Intrepid created a carbon measurement blueprint for tour operators to support them in measuring their footprint.

Pathway 2: Decarbonise

Focus on reducing your CO2 emissions to accelerate tourisms decarbonisation. Focus on:

  • Transport
  • Accommodations
  • Excursions
  • Food
  • Waste management

Set and deliver targets to reduce your offset.

Pathway 3: Regenerate

Besides cutting down on your CO2 emissions; restore and protect ecosystems simultaneously. You want to directly contribute to the solution and support nature’s ability to draw down carbon and safeguard biodiversity.

Compensating CO2 by planting new forests

Pathway 4: Collaborate

The entire tourism industry needs to work together in order for the emissions to reach net-zero by 2050. This program relies on collaboration. It expects you to join initiatives and share best practices with other stakeholders to reach your own objectives.

Pathway 5: Finance

When writing your CO2 reduction plan, make sure you have sufficient (financial) resources and capacity to achieve your targets. It does not have to be expensive. So, make smart choices and invest in necessary, long-term aspects such as training and research.

Inspiring future perspective from Sarah Pollok (Journalist NZ Herald)

If the declaration goes according to plan, the advantages aren’t just confined to the environment, but those who live, travel and work in countries around the world.

The era of greenwashing could come to a close as new levels of transparency help people see what operators and organisations are practicing what they preach.

Meanwhile, the focus on regenerative practices and collaboration with local communities creates opportunities for social and natural ecosystems to thrive.

Practical actions to reduce CO2 emissions

The declaration talks about securing strong actions to support the global commitment of reaching net-zero as soon as possible. But what does this practically mean for tour operators? What are the quick wins to lower your carbon footprint? Below tips are practical actions you can start with to reduce your own CO2 emissions.

1. Book more sustainable flights

International transport is one of the main contributors to the high CO2 emission of the tourism industry. We can’t avoid flying all together, but we can attempt to lower our footprint. Book direct flights to reduce additional emissions by landing and take-off. And also select responsible airlines who make use of a new fleet, efficient routing and/or biofuels.

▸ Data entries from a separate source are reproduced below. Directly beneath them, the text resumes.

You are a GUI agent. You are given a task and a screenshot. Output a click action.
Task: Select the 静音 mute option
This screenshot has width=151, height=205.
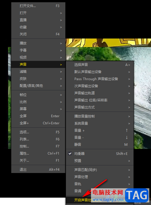(100, 144)
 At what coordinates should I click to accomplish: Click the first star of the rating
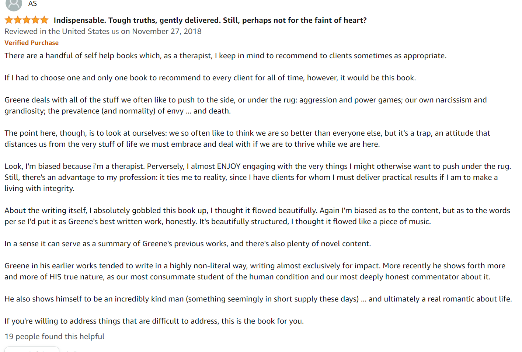pyautogui.click(x=9, y=20)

Choose alternative modes of transport

2. Choose alternative modes of transport

As transport is a high contributor, also focus on choosing alternative modes of transport in the destination. To start off, avoid domestic flights when possible and exchange for local transport. This can either be public transport or private. But for the latter, make sure you maintain your cars well for less emission.

3. Work with sustainable accommodations

Accommodations also greatly contribute to the tourism footprint, and they can also make a difference. Book accommodations that are committed to sustainability and reducing their footprint. Work with those who:

If accommodations don’t comply yet, support them in making sustainable changes!

Indicators to check and select sustainable accommodations

Learn more about which aspects to take into account when checking and selecting sustainable accommodations.

4. Create a sustainable office

Besides your tourism operations, you also have an office that is a source of CO2 emissions. Lower your office footprint by switching to renewable energy. Also implement switching off lights and equipment after office hours or when not in use and reduce waste such as paper and plastic. Thereby, also encourage virtual meetings where possible and offer sustainable travel commute options.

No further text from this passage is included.